TRASPORTO E CONSERVAZIONE
• Utilizzare sacchetti o scatole, non tenere in tasca o in zaini.
• Tenere lontano da fonti di calore, scintille, fiamme libere o superfici riscaldate. Non fumare.
• Tenere fuori dalla portata dei bambini.
• I fuochi artificiali temono l’umidità.

AL MOMENTO DELL’ACCENSIONE
• Leggere attentamente le istruzioni d’uso.
• Se del caso, il pubblico deve stare ad un’adeguata distanza di sicurezza.
• Indossare indumenti non infiammabili. È consigliabile proteggere gli occhi.
• Tenersi lontani da case, persone e luoghi a rischio di incendio come fabbriche e boschi. Non usare in caso di vento.
• Utilizzare sempre solo un prodotto alla volta tenendo altri eventuali fuochi artificiali lontani e al riparo da fiamme e scintille.
• Accendere l’estremità della miccia stando sempre di lato, senza avvicinare il viso; portarsi quindi alla distanza di sicurezza prevista in etichetta.
• Attenzione: alcuni fuochi artificiali potrebbero spaventare gli animali, tenerli ad adeguata distanza dal luogo di sparo.

DOPO L’USO
• Non abbandonare eventuali involucri dei prodotti pirotecnici dopo l’uso (ad esempio: tubi di batterie, fontane, etc.).
Smaltirli utilizzando gli idonei contenitori per la raccolta dei rifiuti.

COLPO MANCATO
• In caso di mancato funzionamento o di funzionamento parziale, non tentare mai di riaccendere il prodotto (tranne nel caso di articoli con due miccie). Attendere almeno 30 minuti prima di avvicinarsi. Senza mai posizionare alcuna parte del corpo sopra l'artificio irrorarlo con abbondante acqua in modo che sia completamente e profondamente bagnato. Lasciare raffreddare per almeno
altri 30 minuti.
• Non abbandonare mai prodotti inesplosi.

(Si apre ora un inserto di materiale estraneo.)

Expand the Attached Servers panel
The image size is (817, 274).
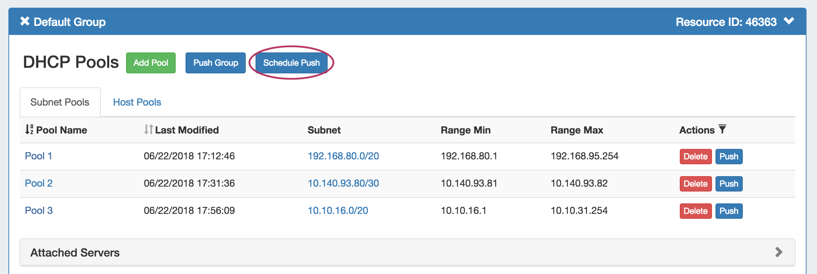coord(75,252)
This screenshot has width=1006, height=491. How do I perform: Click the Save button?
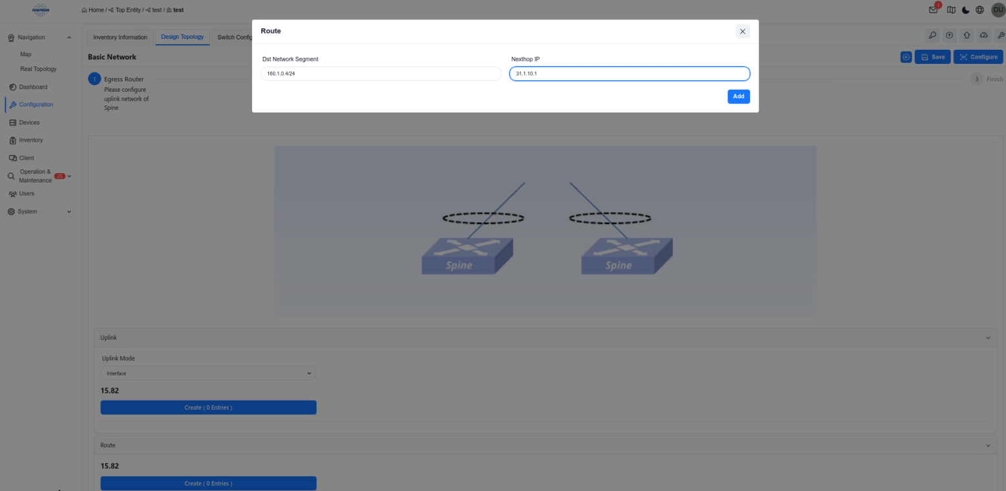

Consigli d'uso per ogni genere di prodotto:

BENGALA
Usare solo all’aperto. Inserire il prodotto in una superficie morbida o altro materiale non infiammabile (es. sabbia).
Stando di lato accendere la miccia alla sua estremità ed allontanarsi alla distanza di sicurezza.

FONTANE
Usare solo all’aperto. Posizionare la fontana diritta al suolo, stando di lato accendere la miccia alla sua estremità ed allontanarsi alla distanza di sicurezza.

CANDELE ROMANE
Usare solo all’aperto senza ostacoli nello spazio sovrastante il punto di sparo.
Fissare saldamente la candela romana ad un palo robusto e diritto. Stando di lato accendere la miccia alla sua estremità ed allontanarsi alla distanza di sicurezza.

PETARDI
Appoggiare a terra un prodotto alla volta ed accendere l’estremità della miccia.
Allontanarsi alla distanza di sicurezza.
Non estrarre la polvere contenuta.
Non legare più prodotti insieme.



CANDELE MAGICHE
Usare solamente su una superficie non infiammabile.
Accendere un prodotto alla volta alla sua estremità. Tenere la candela magica lontano da ogni parte del corpo e da prodotti infiammabili. Non inalare il fumo.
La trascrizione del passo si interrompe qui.